## Exercise directions
Carry on the text about T-SQL scalar user-defined functions below from the point where it stops. The lines that follow it are not part of that text.

## Text
▬▬▬

DECLARE @RunningTotal   BIGINT = 0
       ,@StartDT        DATETIME = GETDATE()
       ,@DumpVar        BIGINT;
SELECT @DumpVar = RT2 FROM dbo.SampleTableforSUDFUseCases CROSS APPLY dbo.RunningTotal2(ID);
SELECT ElapsedMSiTVF = DATEDIFF(millisecond, @StartDT, GETDATE()); 
SELECT @StartDT = GETDATE();
SELECT @DumpVar = RT FROM dbo.SampleTableforSUDFUseCases;
SELECT ElapsedMSsUDF = DATEDIFF(millisecond, @StartDT, GETDATE());

When I ran this I got the following results on my 10,000 (or so) rows of data.

ElapsedMSiTVF 6676

ElapsedMSsUDF 7436

This demonstrates not only that the iTVF version of our running totals function is faster, but also the correct way to calculate timing results for a sUDF (as noted again by Jeff Moden in the article I mentioned in the second paragraph).

I recently ran across a really interesting case for using a sUDF in a computed column.  SQL MVP Steve Jones, who’s probably better known as the editor of the SQL Server Central web site, recently posted to his Voice of the DBA blog site this article: “T-SQL Tuesday #65 – Learning Computed Columns for XML.”

In that short blog, Steve shows how you can create a sUDF to use in a computed column, which shreds a bit of information out of an XML column.  Rather than reproduce that here, I’ll let you read his blog.  Suffice it to say, I thought that was a pretty darned cool use case!

Using a sUDF in a CHECK CONSTRAINT

For our third and final use case for sUDFs, let’s create one more function.

IF OBJECT_ID (N'dbo.PctVarianceFromMedian', N'FN') IS NOT NULL
     DROP FUNCTION dbo.PctVarianceFromMedian; 
GO
CREATE FUNCTION dbo.PctVarianceFromMedian(@C INT) RETURNS FLOAT 
AS 
BEGIN
     DECLARE @Median FLOAT =
         (
             SELECT AVG(0.+b.C1)

▬▬▬

## Given material
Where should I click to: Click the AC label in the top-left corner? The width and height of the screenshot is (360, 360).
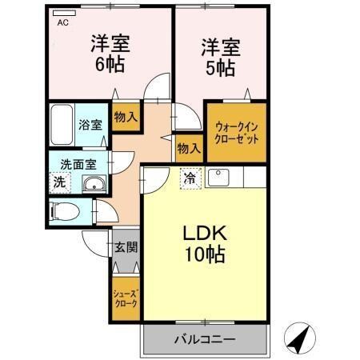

▬▬▬

## Solved problem
             FROM
             (
                 SELECT c1=(c+1)/2
                     ,c2=CASE c%2 WHEN 0 THEN 1+c/2 ELSE (c+1)/2 END
                 FROM
                 (
                     SELECT c=COUNT(*)
                     FROM dbo.SampleTableforSUDFUseCases
                 ) a
             ) a
             JOIN
             (
                 SELECT C1, rn=ROW_NUMBER() OVER (ORDER BY C1)
                 FROM dbo.SampleTableforSUDFUseCases
             ) b ON b.rn BETWEEN a.c1 AND a.c2
         );
    RETURN 100.*ABS(@C-@Median)/@Median; 
END

This function first calculates the median for our sample data using a technique I describe in An Even Faster Method of Calculating the Median on a Partitioned Heap.  Note that this might not be the fastest way to calculate median for this INDEXing case (see Best approaches for grouped median by SQL MVP Aaron Bertrand for other ways), but it will suffice for our purposes.

After calculating the median, it compares this against the argument to the function doing a percentage over/under type calculation.  We’ll now set up a CHECK CONSTRAINT on C1 that will ensure that any new value inserted for C1 is within ±10% of the calculated median.

ALTER TABLE dbo.SampleTableforSUDFUseCases
 ADD CONSTRAINT Tst_ck_InsertedValueExceedsVarianceFromMedian
 CHECK (10>dbo.PctVarianceFromMedian(C1));
GO

We can run a script to calculate the median four our sample data, using the same technique:

SELECT Median=AVG(0.+b.C1)
FROM
(
    SELECT c1=(c+1)/2
        ,c2=CASE c%2 WHEN 0 THEN 1+c/2 ELSE (c+1)/2 END
    FROM
    (
        SELECT c=COUNT(*)
        FROM dbo.SampleTableforSUDFUseCases
    ) a
) a
JOIN
(
    SELECT C1, rn=ROW_NUMBER() OVER (ORDER BY C1)
    FROM dbo.SampleTableforSUDFUseCases
) b ON b.rn BETWEEN a.c1 AND a.c2;
-- Results
Median
26.000000

Now we’ll try to insert a new sample data item (12) that is outside of the allowable 10% range (calculated as: 100*ABS(12-26)/26 = 53.8%), and we’ll get an error indicating that the insertion violates our newly imposed CHECK CONSTRAINT.

INSERT dbo.SampleTableforSUDFUseCases (ID, C1)
 VALUES (10002, 12);
-- Resulting error
The ALTER TABLE statement conflicted with the CHECK constraint "Tst_ck_InsertedValueExceedsVarianceFromMedian". The conflict occurred in database "YOUR-DATABASE", table "dbo.SampleTableforSUDFUseCases", column 'C1'.

So using sUDFs we can impose more elaborate checking on the data we insert into table columns.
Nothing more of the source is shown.